Using the information.
**A.** In the review of The Viral Factor, which earlier film by Dante Lam does the reviewer mention?
**B.** Continue the review of The Viral Factor from its last sentence.

Excerpt.
━━━━

Wednesday, January 18, 2012

A Two-Word Review Of The Viral Factor (2012): Stay Away

Why do I feel such a need to warn potential viewers about how awful Dante Lam's The Viral Factor (2012) is?

Is it a sense of disappointment that the guy who made The Beast Stalker (2008) is now slipping in his game?


It's because 10 years ago, I got into Hong Kong cinema because directors here were creative and they managed to get a lot of action onto the screen for a small amount of money.

Sure, the plot machinations and action scenes were frequently over-the-top but those moments remained ones of audacious film-making.

Whether from a sense of economy, or a new director's desire to take a risk, the stuff that so defined the cinema of this city was always fun and exciting.

The Viral Factor (2012) is neither fun nor exciting.

Dante Lam has achieved the dubious distinction of having made a shitty Hollywood film in Hong Kong.

━━━━

The data.
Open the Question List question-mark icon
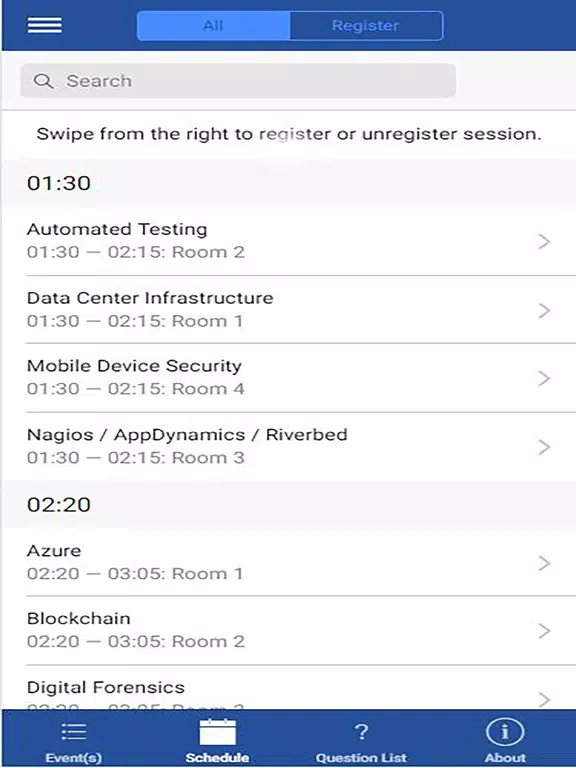(x=361, y=732)
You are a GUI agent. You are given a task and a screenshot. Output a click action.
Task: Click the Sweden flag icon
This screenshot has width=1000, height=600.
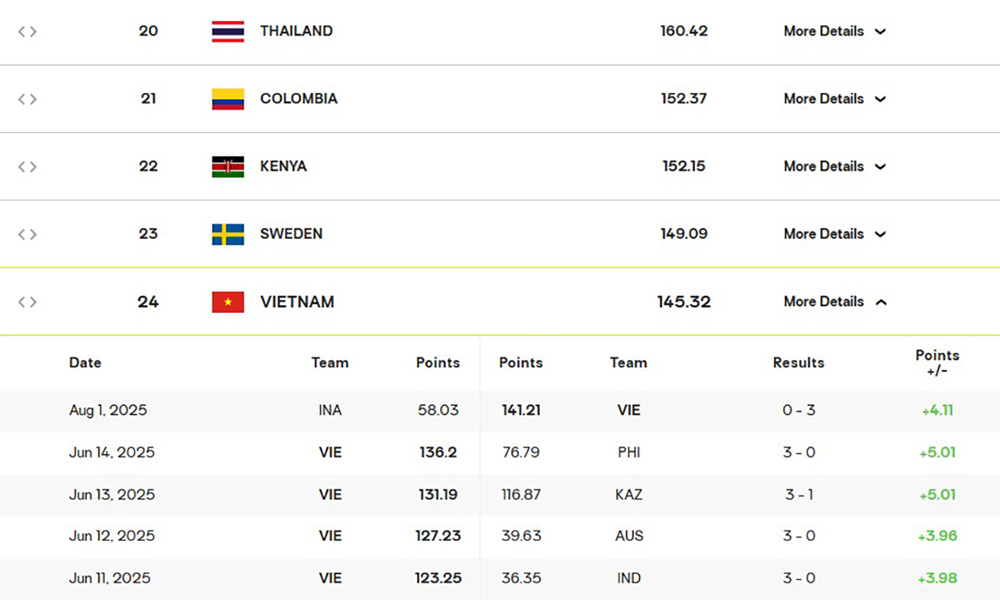pos(228,234)
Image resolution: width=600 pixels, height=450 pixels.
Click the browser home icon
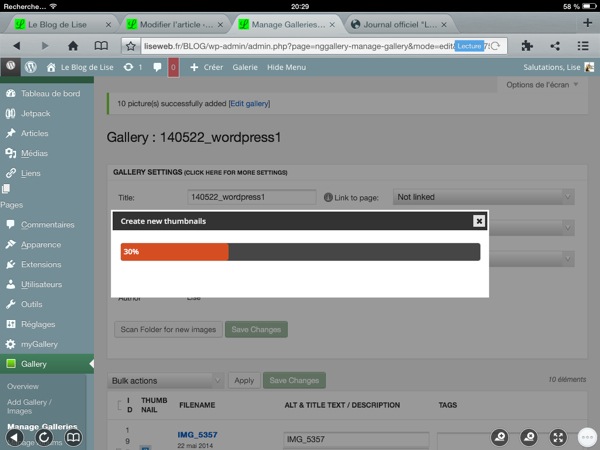click(73, 46)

━━━━

Answers to each task.
**A.** The Beast Stalker (2008).

**B.**
To add further insult, except for a shoehorned sentimental epilogue, the entire film takes place in Malaysia and Jordan and elsewhere. Sure, as The Golden Rock pointed out, there are practical plot-driven reasons for this.

Still, it's an odd feeling to be in Hong Kong because Hong Kong action cinema originally inspired me to visit, and then move to, this place and be watching what amounts to a very amateurish spin on a Hollywood blockbuster with the obligatory Middle Eastern villains and muezzin-soundtracked desert action scenes.

To what end? I mean, what's the point?

Sure, I reckon that the fanboys in America who buy their Asian cinema on DVDs from the shelves at Best Buy and Walmart will eventually gravitate to this film; it's marketable to them, clearly.

And, admittedly, I'd probably buy this DVD from YesAsia and watch it in America as some sort of example of the skills of the Hong Kong film-making community.

I don't want to have multiple standards, or have to watch something from that perspective. I want a good film.

By any standard, The Viral Factor (2012) is a pretty bad film despite having expertly constructed and staged action set-pieces.

But let's not embrace this thing simply 'cause it's from Hong Kong and, thus, different.

It ain't.

It's crap.

And crap is crap no matter where it's produced.